87. Cardigan to Llangrannog

This would be me last section of the Ceredigion Coast path, before I joined up with the PCP, which I had completed some 9 years previously. I parked early at Llangrannog, which is not served by a bus service, and donned my  hi-vi vest with flashing strobe headtorch for the 2.5 mile walk up the road to Brynhoffnant. Here, I caught the 7:58 X50 to Cardigan for the princely sum of £3.05.

Looking towards the mouth of the Teifi estuary from outside Cardigan



As I got off the bus in Cardigan, I was greeted by a short sharp hailstorm, it was very cold so I donned my seal-skinz mitts. I had previously owned a apair of seal-skinz gloves which were ‘pants’ as I found it impossible to get my hand back in the glove when they were slighly damp; which is a common problem with most gloves though. Anyway, that’s why I use mitts, when I know I’m in for for some damp weather! The walk out from Cardigan was alongside the Afon Teifi . The paths and fields I walked through were soaking wet and it was very muddy from the rain the day before.

I had my eye on climbing the Mwnt, which was not particularly high or had much ascent, but I would probably be rewarded with a good view.
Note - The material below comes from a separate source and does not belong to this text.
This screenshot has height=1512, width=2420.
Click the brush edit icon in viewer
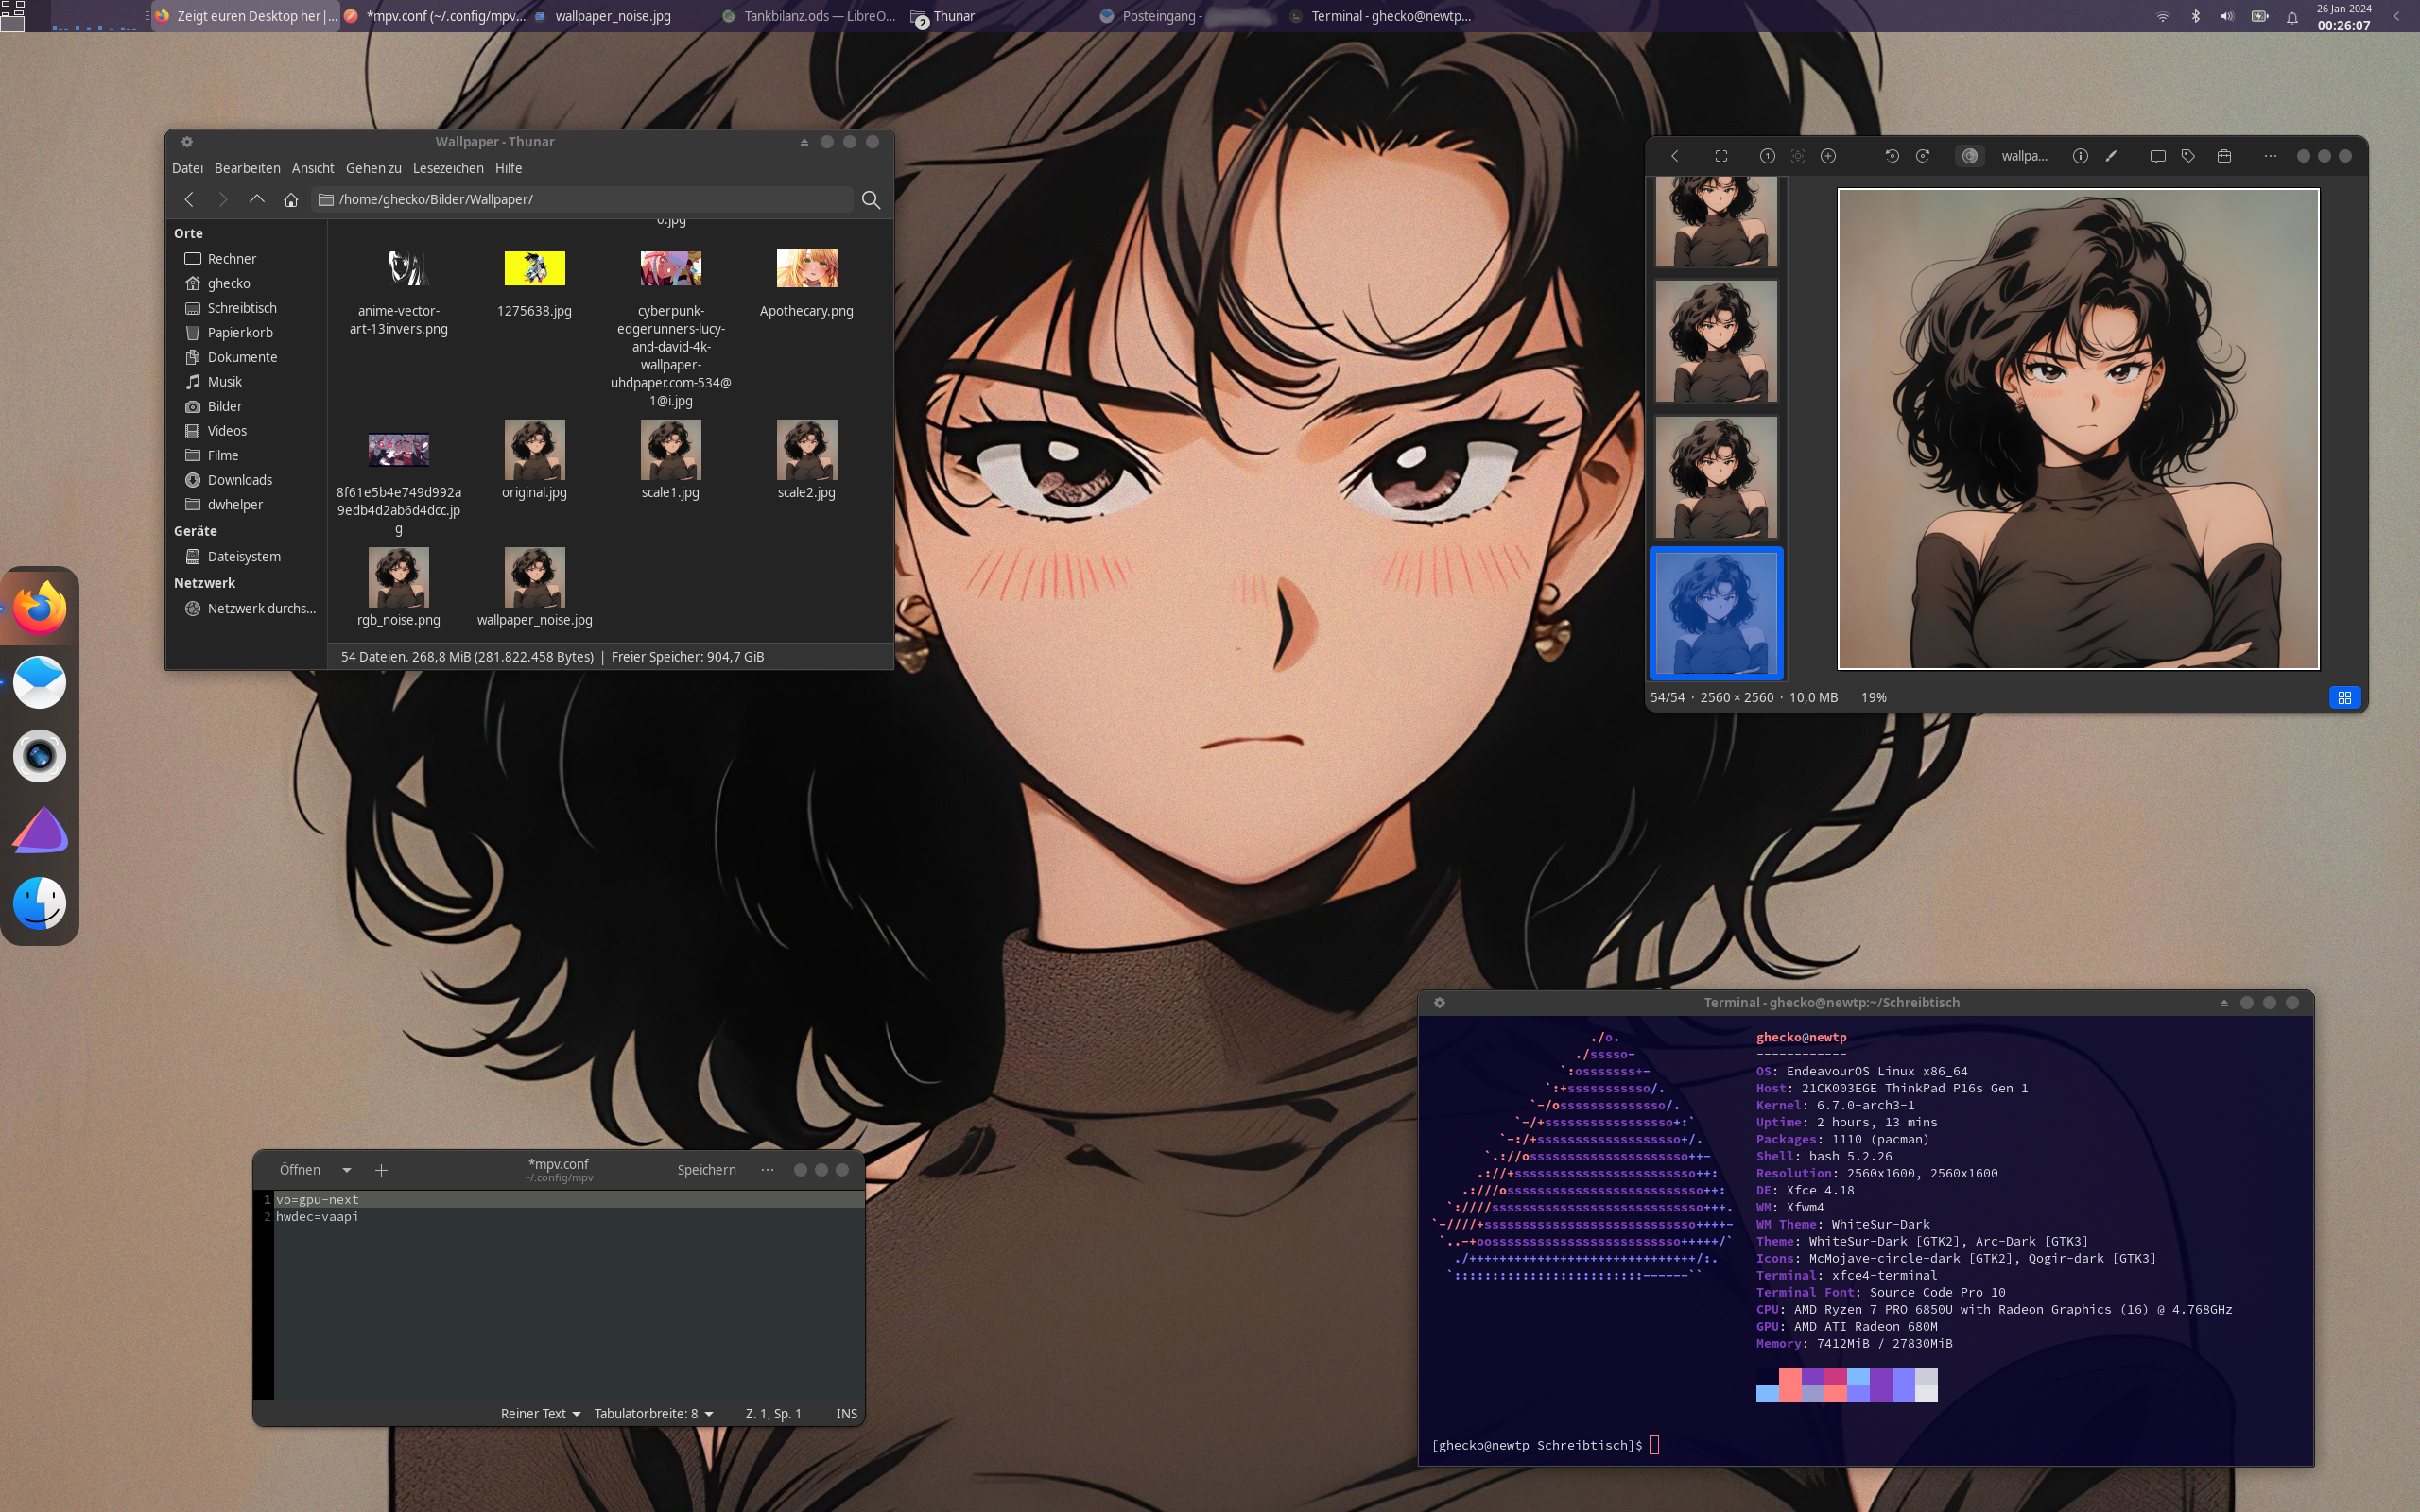tap(2111, 156)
The weather by this time had become very sunny with little or no wind. I passed a lovely chapel (Eglwys y Grog) on my quick ascent of the Mwnt or to give it it’s proper name Foel y Mwnt. I could make out Aberystwyth in the far distance and the hazy outline of the Lleyn hills.

View east from the Mwnt
View east from the Mwntdistance and the hazy outline of the Lleyn hills.

The continual ascent and descent along the path was starting to have an affect on my legs, as I began to wilt under the hot sun (in February!!). Eventually, the path diverted inland to by-pass the former MOD buidings and estate.

The path out from Aberporth was a finely constructed piece of roadway, capable of taking wheelchairs and almost linking the closeby village of Tresaith. The route then  descended to beach level and then rose up a set of steps that bisected the village. The path then  climbed up and over high ground

Wooden dolphin statue Aberporth
Wooden dolphin statue Aberporth

before slowly dropping down to the hamlet of Penbryn, where the path was forced inland about 400m in order to cross a small river. Another steep climb was required on my tiring legs, before the way ahead levelled out and started to drop down to the picturesque village of Llangrannog and the end of this walk.  For the last miles, well since leaving Aberporth, I had been accompanied by an incessant aerial ‘droning’ which I could not see, but appeared close-by. I knew at the time that this nuisance were UAV’s (Unmanned Aerial Vehicles) or just drones.


Looking down on Llangrannog
Looking down on Llangrannog

I arrived in Llangrannog to find people enjoying a cool drink outside of the Pentre Arms pub, it was that warm. All that remianed was to walk up the village to free car park. The 18 mile coastal walk, took 6.25hrs.